-- START MATERIAL --

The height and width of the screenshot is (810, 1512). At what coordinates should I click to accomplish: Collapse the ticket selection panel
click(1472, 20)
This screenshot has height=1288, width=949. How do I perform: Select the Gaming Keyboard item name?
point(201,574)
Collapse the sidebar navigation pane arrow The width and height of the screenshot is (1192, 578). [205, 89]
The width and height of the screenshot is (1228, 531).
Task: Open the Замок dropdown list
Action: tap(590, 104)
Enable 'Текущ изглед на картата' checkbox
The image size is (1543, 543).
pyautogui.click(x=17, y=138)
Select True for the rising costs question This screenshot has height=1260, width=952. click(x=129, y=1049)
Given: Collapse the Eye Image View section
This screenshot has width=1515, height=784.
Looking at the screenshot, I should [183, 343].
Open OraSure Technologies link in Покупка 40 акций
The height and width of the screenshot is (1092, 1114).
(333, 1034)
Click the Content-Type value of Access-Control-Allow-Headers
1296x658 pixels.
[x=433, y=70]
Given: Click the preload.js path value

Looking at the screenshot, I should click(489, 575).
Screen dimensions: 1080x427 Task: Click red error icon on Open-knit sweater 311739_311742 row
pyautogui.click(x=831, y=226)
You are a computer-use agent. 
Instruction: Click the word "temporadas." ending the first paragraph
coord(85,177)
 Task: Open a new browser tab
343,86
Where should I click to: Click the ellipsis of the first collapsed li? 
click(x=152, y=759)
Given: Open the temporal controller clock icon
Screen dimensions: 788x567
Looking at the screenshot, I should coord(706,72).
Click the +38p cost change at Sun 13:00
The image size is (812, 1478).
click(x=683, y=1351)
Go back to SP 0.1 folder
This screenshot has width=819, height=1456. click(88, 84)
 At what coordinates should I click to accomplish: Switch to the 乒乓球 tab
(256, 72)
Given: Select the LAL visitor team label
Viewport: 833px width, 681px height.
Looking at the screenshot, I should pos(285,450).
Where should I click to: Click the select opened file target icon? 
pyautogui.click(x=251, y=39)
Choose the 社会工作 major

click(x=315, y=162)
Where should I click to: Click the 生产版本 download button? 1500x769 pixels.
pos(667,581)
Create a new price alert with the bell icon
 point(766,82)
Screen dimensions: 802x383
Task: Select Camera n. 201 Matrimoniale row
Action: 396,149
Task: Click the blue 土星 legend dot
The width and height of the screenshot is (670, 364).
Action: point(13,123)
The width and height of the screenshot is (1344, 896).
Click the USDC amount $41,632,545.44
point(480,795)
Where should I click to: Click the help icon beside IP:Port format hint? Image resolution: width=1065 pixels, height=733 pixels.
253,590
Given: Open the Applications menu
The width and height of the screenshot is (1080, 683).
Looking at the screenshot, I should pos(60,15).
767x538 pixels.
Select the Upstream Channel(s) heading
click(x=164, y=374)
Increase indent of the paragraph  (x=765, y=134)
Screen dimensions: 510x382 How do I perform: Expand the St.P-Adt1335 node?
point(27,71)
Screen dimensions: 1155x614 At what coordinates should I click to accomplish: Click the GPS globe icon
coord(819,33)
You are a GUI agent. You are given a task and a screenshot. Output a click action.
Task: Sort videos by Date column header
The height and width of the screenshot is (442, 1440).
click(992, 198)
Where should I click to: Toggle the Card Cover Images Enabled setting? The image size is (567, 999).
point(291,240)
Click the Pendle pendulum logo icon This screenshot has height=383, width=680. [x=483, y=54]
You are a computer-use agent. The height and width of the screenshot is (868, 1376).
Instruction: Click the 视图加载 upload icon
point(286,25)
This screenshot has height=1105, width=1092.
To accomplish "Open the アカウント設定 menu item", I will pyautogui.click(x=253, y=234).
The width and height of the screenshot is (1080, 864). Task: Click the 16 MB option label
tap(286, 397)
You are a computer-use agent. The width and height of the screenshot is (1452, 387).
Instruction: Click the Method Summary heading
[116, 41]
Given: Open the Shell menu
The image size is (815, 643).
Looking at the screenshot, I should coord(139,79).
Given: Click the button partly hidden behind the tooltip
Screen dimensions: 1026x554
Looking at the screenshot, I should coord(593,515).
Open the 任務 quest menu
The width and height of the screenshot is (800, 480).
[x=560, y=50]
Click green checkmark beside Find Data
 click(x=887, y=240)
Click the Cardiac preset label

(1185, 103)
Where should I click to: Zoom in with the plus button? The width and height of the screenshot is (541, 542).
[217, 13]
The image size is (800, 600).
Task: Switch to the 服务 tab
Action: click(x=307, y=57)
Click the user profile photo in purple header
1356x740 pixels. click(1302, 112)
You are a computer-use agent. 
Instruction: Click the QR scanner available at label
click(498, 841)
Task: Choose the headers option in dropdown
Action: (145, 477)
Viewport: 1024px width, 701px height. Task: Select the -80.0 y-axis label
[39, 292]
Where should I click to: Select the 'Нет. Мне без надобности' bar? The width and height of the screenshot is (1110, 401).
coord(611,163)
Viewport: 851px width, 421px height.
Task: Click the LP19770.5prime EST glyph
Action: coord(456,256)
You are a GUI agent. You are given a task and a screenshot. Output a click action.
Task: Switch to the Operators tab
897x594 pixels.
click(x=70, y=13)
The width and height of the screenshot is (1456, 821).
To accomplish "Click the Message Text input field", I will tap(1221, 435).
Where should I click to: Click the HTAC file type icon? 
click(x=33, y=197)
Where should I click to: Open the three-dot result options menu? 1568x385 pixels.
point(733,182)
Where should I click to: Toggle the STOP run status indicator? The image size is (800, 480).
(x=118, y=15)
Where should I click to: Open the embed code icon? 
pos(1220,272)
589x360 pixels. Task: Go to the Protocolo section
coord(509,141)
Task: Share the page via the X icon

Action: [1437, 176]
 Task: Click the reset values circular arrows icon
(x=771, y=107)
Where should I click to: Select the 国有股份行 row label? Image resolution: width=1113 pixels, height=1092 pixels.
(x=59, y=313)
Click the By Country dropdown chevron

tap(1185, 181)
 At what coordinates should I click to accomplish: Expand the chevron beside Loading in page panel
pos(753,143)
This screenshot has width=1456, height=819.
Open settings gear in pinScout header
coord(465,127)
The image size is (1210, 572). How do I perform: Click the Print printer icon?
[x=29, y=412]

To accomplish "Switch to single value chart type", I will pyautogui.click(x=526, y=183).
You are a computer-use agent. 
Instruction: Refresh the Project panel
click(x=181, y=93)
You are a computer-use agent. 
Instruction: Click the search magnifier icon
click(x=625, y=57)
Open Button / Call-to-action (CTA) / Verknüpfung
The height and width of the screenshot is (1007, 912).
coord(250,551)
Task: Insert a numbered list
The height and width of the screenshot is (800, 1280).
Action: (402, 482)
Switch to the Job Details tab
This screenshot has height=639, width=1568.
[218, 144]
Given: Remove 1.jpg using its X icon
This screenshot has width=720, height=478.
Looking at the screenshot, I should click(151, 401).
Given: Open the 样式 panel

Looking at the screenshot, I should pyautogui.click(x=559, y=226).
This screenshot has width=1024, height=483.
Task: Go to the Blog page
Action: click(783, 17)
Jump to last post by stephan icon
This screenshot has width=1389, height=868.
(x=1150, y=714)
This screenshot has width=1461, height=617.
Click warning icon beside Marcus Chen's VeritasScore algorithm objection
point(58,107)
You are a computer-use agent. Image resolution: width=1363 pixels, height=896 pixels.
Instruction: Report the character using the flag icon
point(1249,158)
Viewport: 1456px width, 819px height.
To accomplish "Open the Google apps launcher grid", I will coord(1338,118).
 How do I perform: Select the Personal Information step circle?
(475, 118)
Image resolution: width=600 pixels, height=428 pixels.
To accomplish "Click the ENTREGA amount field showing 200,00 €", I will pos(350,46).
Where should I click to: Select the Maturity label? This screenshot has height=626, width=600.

-- END MATERIAL --

THE TASK:
Reproduce the items word for word, from the first line through the line containing "Looking at the screenshot, I should pos(285,450).", with both of those lines included.

EXERCISE RESULT:
The height and width of the screenshot is (810, 1512). At what coordinates should I click to accomplish: Collapse the ticket selection panel
click(1472, 20)
This screenshot has height=1288, width=949. How do I perform: Select the Gaming Keyboard item name?
point(201,574)
Collapse the sidebar navigation pane arrow The width and height of the screenshot is (1192, 578). [205, 89]
The width and height of the screenshot is (1228, 531).
Task: Open the Замок dropdown list
Action: tap(590, 104)
Enable 'Текущ изглед на картата' checkbox
The image size is (1543, 543).
pyautogui.click(x=17, y=138)
Select True for the rising costs question This screenshot has height=1260, width=952. click(x=129, y=1049)
Given: Collapse the Eye Image View section
This screenshot has width=1515, height=784.
Looking at the screenshot, I should [183, 343].
Open OraSure Technologies link in Покупка 40 акций
The height and width of the screenshot is (1092, 1114).
(333, 1034)
Click the Content-Type value of Access-Control-Allow-Headers
1296x658 pixels.
[x=433, y=70]
Given: Click the preload.js path value

Looking at the screenshot, I should click(489, 575).
Screen dimensions: 1080x427 Task: Click red error icon on Open-knit sweater 311739_311742 row
pyautogui.click(x=831, y=226)
You are a computer-use agent. 
Instruction: Click the word "temporadas." ending the first paragraph
coord(85,177)
 Task: Open a new browser tab
343,86
Where should I click to: Click the ellipsis of the first collapsed li? 
click(x=152, y=759)
Given: Open the temporal controller clock icon
Screen dimensions: 788x567
Looking at the screenshot, I should coord(706,72).
Click the +38p cost change at Sun 13:00
The image size is (812, 1478).
click(x=683, y=1351)
Go back to SP 0.1 folder
This screenshot has width=819, height=1456. click(88, 84)
 At what coordinates should I click to accomplish: Switch to the 乒乓球 tab
(256, 72)
Given: Select the LAL visitor team label
Viewport: 833px width, 681px height.
Looking at the screenshot, I should pos(285,450).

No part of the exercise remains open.